The general answer is that we encourage social behavior online in exactly the way we encourage it offline: social norms and peer pressure. We can build social tools into our online systems, just like we already do. A simple example is the “flag this” link on many commenting systems. Let’s teach people to click it when they mean “this is a useless post by troll.” Collaborative moderation systems — such as “rate this post” features of all kinds — work similarly.

Collaborative moderation is a really big, important topic, and I’ll write more about it later. There are voting systems of all kinds, and the details matter. Compare Slashdot versus Digg versus Reddit. But all of these systems rate comments, not users, and I think this makes them weaker than they could be at suppressing trolls and spam. Identities matter, because identities have reputations.

Reputation is an expectation about how an identity will behave. It is built up over time. Crucially, a throw-away “anonymous” identity doesn’t have it. That’s why systems based on reputation in various forms work to produce social behavior. There are “currency” systems like StackOverflow‘s karma where one user can give another credit for answering a question. There are voting systems such as the Huffington Post‘s “I’m a fan of (comment poster)” which are designed to identity trustworthy users. Even Twitter Lists are a form of reputation system, where one user can choose to continuously rebroadcast someone else’s tweets.

And in the context of online discussion, you use reputation to direct attention.

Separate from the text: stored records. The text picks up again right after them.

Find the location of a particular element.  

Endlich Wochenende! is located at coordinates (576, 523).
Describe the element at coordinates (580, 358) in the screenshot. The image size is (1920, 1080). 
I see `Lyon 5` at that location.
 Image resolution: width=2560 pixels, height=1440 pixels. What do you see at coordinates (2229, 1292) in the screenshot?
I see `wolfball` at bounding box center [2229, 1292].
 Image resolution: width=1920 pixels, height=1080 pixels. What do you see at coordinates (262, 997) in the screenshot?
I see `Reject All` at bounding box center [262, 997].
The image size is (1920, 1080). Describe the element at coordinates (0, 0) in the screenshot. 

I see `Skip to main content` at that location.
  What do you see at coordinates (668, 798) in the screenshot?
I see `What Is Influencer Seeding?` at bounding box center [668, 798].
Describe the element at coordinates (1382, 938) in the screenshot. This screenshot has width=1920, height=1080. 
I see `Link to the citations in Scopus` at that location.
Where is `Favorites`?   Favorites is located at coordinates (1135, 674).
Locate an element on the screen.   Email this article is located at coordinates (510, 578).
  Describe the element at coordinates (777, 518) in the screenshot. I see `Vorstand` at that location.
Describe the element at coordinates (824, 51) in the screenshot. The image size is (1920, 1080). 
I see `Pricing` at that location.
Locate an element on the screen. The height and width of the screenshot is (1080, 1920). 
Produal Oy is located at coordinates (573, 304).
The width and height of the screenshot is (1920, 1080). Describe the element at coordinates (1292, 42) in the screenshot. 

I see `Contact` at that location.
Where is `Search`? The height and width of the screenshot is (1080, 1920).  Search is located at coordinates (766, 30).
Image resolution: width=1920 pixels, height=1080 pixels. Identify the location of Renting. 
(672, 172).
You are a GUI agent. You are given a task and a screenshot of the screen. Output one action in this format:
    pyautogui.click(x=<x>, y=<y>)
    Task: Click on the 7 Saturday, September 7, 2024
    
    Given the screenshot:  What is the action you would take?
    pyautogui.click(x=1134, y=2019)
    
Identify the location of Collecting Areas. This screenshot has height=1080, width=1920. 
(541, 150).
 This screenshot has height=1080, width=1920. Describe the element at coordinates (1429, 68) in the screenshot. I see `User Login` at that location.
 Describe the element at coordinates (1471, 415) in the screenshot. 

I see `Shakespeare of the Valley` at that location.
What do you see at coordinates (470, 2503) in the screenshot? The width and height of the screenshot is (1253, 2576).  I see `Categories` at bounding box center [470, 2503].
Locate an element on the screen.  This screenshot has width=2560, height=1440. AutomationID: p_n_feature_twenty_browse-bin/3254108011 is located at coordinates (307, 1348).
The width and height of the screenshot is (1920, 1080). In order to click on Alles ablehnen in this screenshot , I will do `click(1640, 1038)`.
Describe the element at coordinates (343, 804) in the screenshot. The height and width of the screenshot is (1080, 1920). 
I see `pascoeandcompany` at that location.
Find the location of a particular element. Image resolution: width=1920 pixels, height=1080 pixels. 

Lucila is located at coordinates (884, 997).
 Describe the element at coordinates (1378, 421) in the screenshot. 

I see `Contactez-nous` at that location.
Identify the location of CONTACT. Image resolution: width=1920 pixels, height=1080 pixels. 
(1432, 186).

That’s what filtering is: directing attention. And this is how you deal with trolls without restricting freedom of speech: you build collaborative filters based on reputation. Reputation is powerful precisely because it predicts behavior. New or “anonymous” identities would have no reputation and thus command little attention (at least until they said a few interesting things) while repeat offenders would sink to the bottom. Trolls would still exist, but they simply wouldn’t be heard.

NB, none of this requires tying online identities to corporeal people. Rather than being frightened of anonymity and multiple identities, I think we need to embrace them. We need to trust that we can evolve the right mixes of software and norms so that collaboration overwhelms vandalism, just as Wikipedia did. This field is mostly unexplored. We need to learn how identity relates to trust and reputation and action. And we need to think of social software as architecture, a space that shapes and channels the behavior of the people in it.

Simply trying to make it impossible to do anything bad will destroy much that is great about the internet. And it lacks imagination.